Rackspace US Inc., the San Antonio, Texas-based provider of infrastructure hosting and cloud management services, has added managed identity and access assistance to its Fanatical Support for Microsoft Azure offering.
Available in the U.S. immediately and Europe as well come November, the new product is designed to synchronize onsite Active Directory deployments with Microsoft’s cloud-based Azure Active Directory service, so businesses that utilize both on-premises and off-premises Microsoft software can employ the same user identities in both environments.
An additional federated identity option equips companies to provide single sign-on capabilities across in-house and web-based Microsoft solutions as well.
Buyers of the new service receive a combination of consulting, deployment, and administration help. In the first phase of an engagement, Rackspace works with customers to develop a multi-year strategic plan for implementing a single authentication point across their local and cloud-based solutions.
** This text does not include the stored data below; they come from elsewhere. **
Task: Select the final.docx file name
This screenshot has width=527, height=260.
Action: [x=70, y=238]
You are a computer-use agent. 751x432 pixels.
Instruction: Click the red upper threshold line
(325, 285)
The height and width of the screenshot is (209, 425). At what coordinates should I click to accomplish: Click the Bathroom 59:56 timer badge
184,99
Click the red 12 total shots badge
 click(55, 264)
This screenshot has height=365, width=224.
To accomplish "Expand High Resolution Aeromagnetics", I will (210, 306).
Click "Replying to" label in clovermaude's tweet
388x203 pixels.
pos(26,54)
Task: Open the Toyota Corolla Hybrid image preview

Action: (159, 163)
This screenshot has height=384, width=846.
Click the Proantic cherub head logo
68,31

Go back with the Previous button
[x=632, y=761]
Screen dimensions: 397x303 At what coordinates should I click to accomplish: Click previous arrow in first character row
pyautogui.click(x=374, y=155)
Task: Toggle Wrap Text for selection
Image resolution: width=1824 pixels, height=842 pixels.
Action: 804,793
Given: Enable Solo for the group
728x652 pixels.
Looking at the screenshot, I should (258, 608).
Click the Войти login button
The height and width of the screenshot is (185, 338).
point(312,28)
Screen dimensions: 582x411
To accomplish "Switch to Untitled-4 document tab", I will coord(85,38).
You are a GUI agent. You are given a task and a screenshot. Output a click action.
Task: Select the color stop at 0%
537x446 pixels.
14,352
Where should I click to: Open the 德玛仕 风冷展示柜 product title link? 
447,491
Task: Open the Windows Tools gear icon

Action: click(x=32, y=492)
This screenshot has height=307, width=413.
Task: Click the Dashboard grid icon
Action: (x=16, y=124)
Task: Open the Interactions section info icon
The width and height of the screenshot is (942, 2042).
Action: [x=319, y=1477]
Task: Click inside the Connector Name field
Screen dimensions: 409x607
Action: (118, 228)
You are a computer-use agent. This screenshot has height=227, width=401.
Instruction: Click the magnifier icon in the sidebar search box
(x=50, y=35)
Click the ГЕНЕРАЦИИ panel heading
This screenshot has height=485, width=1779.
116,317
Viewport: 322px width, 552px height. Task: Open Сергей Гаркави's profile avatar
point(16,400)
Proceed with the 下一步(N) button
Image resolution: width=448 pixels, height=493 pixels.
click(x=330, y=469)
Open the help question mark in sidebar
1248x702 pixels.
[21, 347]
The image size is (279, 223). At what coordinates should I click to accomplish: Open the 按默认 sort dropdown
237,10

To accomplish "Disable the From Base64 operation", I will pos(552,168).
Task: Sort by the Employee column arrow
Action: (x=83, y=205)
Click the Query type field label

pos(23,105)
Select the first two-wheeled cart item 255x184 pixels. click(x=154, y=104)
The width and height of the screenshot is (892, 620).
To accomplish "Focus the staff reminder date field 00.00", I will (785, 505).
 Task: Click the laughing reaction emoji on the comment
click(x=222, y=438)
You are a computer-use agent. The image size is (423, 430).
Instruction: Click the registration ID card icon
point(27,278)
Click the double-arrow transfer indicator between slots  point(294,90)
Next, the company cleanses the client’s in-house Active Directory of outdated or incomplete records.
“In order to have an effective or consistent synchronization or federation, the environment really needs to be in tip top shape,” says Jeff DeVerter, chief technologist for Microsoft technologies at Rackspace.
Once it is, Rackspace technicians sync local directory information to the Azure-based equivalent, and then manage the hosted implementation on an ongoing basis.
Rackspace offers the service both directly to end users and via channel partners. Resellers typically prefer to exclude Rackspace from the early stages of client engagements and provide strategic planning and assessment services themselves.
“A lot of times those folks want to remain the face of the project and we are then the enablement of that project behind the scenes,” DeVerter says.
In addition to IAM services, end users and partners can also acquire licenses for both Azure and Microsoft Office 365 from Rackspace, which became a 2-Tier distributor in Microsoft’s Cloud Solution Provider (CSP) program in July. Most CSP resellers buy licensing via 2-Tier distributors, and Rackspace says most of the partners it worked with during pre-launch testing of its new identity and access management offering bought Microsoft cloud seats along with the new service.
While small and large businesses are both potential customers for the new Rackspace service, the greatest demand is projected to come from mid-market companies and below.
“The enterprise space tends to have already thought through this,” De Verter says.
Resellers of the new offering keep a scaled, volume-based percentage of the revenue Rackspace collects from end users.
Though the new service unveiled today is specifically for Azure, Office 365 users are its chief beneficiaries at present. Microsoft requires companies deploying Office 365 to create an Azure Active Directory before migrating users to the new environment. Channel pros and their customers often find that to be a more time-consuming and complex task than expected, and the number one obstacle to adopting Office 365.
To date, about 90 percent of test engagements for the managed identity service have been Office 365-related. Rackspace will add further capabilities more specifically applicable to Azure itself in the future.
According to DeVerter, the company also expects its managed identity and access offering to be helpful in connection with another new service, due within a month, that will help businesses link on-premises deployments of Microsoft SharePoint with SharePoint Online.
Rackspace introduced Fanatical Support for Azure in July of 2015, about two months after the rollout of its Fanatical Support for Office 365 service. Both offerings are elements of a larger strategic move on the company’s part to add management of third-party cloud services from Microsoft and Amazon to its traditional infrastructure hosting business. According to DeVerter, demand for the two Microsoft-related support products has been strong.
“It’s been excellent,” he says. “Adoption has been significant and we’re having to do a lot of hiring.” DeVerter declined to provide specific sales figures, however.
In August, Rackspace agreed to be acquired by affiliates of New York City-based alternative investment manager Apollo Global Management LLC in a deal valued at $4.3 billion.